**The problem:** The lines below that include the word "camera" are to be reported.

**Provided information:**
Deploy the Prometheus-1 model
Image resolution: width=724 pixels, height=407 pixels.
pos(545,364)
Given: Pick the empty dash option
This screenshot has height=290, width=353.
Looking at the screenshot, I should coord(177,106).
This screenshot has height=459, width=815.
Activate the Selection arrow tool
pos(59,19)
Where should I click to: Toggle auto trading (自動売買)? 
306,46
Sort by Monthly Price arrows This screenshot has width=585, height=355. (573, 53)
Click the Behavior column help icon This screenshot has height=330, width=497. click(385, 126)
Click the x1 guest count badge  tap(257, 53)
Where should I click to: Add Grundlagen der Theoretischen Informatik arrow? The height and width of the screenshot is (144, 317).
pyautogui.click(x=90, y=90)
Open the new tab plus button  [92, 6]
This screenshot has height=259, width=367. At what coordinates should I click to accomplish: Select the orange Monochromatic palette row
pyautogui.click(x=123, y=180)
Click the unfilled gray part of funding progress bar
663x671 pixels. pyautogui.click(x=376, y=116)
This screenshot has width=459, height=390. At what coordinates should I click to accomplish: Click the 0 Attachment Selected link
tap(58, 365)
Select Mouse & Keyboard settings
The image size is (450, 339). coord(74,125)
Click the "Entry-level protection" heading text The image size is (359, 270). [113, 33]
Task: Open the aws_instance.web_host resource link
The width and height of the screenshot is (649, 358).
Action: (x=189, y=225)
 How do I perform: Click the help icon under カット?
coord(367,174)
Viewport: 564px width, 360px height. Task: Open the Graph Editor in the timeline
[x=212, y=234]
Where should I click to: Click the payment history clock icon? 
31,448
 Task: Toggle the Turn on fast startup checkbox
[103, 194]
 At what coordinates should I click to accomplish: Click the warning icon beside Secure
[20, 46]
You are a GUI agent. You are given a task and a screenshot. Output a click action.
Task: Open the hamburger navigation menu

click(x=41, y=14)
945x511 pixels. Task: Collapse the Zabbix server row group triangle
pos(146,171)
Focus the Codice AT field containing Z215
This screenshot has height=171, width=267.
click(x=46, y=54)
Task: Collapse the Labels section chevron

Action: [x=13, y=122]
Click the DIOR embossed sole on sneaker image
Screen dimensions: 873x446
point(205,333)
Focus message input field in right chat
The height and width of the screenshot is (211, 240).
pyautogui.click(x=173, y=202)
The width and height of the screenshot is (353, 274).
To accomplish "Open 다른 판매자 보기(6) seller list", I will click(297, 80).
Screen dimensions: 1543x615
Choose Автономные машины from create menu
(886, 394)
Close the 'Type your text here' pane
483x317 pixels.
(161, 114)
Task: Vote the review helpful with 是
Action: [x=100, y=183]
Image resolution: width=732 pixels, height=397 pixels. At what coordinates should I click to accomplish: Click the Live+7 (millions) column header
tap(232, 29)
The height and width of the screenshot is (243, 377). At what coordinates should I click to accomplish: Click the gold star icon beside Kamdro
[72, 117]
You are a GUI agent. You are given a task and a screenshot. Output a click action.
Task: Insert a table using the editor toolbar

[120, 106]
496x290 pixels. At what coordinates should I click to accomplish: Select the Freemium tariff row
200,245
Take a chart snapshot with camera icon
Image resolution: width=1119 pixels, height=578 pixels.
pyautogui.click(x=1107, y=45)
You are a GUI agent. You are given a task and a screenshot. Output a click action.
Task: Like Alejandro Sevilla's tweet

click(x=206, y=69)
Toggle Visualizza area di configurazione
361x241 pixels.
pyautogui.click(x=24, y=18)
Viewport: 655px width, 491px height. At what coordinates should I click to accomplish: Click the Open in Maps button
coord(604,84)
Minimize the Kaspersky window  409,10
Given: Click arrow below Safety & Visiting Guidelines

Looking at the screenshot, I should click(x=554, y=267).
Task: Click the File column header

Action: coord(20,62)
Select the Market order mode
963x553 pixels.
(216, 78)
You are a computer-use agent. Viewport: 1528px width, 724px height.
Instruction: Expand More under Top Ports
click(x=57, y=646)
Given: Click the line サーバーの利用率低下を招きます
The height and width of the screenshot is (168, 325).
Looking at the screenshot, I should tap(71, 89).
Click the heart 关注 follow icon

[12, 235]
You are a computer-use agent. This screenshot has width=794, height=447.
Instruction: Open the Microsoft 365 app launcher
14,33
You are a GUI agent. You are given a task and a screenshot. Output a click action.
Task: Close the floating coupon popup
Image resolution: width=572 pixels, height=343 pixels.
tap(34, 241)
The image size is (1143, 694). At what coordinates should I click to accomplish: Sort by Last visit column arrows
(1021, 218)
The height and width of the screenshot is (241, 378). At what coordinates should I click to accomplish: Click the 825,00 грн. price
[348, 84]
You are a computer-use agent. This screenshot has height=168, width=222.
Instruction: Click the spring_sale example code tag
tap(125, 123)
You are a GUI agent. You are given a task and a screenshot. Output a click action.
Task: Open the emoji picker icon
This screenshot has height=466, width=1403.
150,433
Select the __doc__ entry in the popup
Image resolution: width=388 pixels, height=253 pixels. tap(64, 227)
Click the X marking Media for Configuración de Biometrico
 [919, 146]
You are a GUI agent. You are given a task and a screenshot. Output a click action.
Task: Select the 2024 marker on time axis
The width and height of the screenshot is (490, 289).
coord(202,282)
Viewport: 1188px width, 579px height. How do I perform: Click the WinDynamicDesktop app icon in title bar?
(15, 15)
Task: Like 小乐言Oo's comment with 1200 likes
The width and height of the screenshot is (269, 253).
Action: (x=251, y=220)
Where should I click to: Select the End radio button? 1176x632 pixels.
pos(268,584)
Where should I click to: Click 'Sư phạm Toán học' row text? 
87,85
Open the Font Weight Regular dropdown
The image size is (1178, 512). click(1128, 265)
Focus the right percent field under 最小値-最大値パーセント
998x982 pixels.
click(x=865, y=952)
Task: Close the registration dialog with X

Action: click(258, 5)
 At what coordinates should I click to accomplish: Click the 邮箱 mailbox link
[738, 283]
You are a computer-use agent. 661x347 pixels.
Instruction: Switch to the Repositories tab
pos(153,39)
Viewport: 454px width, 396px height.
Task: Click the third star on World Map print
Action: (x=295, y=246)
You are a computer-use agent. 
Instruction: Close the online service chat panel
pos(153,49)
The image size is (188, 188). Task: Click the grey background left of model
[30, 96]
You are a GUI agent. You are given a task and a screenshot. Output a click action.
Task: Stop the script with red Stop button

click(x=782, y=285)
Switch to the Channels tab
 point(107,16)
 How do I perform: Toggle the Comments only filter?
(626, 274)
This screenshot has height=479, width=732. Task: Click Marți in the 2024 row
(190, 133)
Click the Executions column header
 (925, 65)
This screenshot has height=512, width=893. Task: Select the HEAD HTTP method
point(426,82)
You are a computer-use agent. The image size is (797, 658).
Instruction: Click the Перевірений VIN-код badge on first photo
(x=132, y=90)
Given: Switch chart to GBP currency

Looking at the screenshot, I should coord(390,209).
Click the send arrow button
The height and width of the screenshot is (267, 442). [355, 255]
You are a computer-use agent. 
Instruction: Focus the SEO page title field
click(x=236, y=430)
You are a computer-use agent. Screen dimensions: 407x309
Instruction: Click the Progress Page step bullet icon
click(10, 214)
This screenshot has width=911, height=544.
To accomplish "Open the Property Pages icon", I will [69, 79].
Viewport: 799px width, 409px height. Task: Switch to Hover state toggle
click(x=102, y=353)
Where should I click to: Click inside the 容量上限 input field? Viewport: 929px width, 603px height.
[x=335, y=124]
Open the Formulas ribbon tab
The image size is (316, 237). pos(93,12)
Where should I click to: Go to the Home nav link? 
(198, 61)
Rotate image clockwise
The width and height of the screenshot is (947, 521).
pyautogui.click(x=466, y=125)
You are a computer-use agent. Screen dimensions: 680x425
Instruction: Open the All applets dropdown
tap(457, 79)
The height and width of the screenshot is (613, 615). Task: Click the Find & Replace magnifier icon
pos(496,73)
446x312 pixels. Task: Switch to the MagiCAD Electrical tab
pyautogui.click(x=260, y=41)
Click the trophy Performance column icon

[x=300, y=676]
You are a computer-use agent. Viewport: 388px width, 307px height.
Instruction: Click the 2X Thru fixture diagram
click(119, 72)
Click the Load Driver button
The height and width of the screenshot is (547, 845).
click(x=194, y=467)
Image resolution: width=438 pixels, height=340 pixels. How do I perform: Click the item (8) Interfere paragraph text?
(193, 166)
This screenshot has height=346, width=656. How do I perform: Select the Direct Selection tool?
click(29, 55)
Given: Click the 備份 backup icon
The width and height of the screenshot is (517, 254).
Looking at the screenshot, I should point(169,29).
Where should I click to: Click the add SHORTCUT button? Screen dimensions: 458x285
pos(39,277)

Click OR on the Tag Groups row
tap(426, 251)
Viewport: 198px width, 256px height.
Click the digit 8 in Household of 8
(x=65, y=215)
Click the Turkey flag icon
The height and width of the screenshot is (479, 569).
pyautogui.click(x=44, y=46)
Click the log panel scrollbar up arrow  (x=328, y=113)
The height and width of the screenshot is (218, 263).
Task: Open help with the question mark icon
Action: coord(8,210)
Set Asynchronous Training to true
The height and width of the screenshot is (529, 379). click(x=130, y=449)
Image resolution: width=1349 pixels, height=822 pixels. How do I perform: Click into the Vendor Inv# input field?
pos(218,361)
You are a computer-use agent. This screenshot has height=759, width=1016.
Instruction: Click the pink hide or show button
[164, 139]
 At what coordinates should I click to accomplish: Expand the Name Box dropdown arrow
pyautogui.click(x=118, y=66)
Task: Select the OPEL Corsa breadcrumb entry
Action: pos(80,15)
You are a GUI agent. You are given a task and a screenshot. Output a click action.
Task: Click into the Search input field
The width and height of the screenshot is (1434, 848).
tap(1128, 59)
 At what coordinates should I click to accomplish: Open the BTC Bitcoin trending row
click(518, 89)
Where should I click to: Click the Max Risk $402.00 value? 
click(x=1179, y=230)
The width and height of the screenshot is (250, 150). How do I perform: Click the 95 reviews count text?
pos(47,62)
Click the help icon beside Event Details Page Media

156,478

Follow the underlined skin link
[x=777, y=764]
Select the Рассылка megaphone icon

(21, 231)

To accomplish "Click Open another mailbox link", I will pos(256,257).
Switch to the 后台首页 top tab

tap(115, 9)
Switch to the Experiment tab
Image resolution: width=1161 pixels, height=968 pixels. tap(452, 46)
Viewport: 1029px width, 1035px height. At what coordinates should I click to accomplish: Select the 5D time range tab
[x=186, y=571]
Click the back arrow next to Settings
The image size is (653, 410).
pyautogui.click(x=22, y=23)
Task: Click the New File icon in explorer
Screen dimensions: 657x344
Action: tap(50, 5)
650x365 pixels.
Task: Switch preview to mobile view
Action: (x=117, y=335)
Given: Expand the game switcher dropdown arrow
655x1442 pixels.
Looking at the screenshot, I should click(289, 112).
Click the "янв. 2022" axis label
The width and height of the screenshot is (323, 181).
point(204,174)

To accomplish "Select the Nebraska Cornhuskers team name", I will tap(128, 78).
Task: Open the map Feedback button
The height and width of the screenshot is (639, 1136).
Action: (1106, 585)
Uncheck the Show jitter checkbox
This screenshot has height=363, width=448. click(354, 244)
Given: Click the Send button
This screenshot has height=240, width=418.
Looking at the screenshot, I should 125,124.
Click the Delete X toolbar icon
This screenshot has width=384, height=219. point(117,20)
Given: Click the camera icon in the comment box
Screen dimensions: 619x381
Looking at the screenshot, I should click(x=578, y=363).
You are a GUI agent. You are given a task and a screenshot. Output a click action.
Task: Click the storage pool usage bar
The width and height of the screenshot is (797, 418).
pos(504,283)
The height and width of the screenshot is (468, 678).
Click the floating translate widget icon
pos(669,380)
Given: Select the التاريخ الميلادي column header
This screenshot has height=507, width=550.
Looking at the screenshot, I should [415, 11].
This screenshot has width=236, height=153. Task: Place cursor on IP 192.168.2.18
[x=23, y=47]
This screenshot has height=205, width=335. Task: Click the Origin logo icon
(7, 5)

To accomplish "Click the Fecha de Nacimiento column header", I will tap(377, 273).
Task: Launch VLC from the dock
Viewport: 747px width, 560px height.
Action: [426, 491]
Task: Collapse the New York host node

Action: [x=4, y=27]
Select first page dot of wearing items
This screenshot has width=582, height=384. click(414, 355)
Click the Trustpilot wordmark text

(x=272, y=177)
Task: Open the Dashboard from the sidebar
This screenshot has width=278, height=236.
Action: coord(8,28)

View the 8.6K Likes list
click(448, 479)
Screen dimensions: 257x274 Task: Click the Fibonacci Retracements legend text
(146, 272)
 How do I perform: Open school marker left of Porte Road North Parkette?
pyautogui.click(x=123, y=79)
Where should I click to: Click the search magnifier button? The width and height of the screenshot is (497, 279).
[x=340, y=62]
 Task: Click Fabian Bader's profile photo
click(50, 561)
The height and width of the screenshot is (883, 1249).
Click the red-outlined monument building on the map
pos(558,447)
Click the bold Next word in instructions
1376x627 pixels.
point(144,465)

**Written reply:**
Take a chart snapshot with camera icon
Given: Click the camera icon in the comment box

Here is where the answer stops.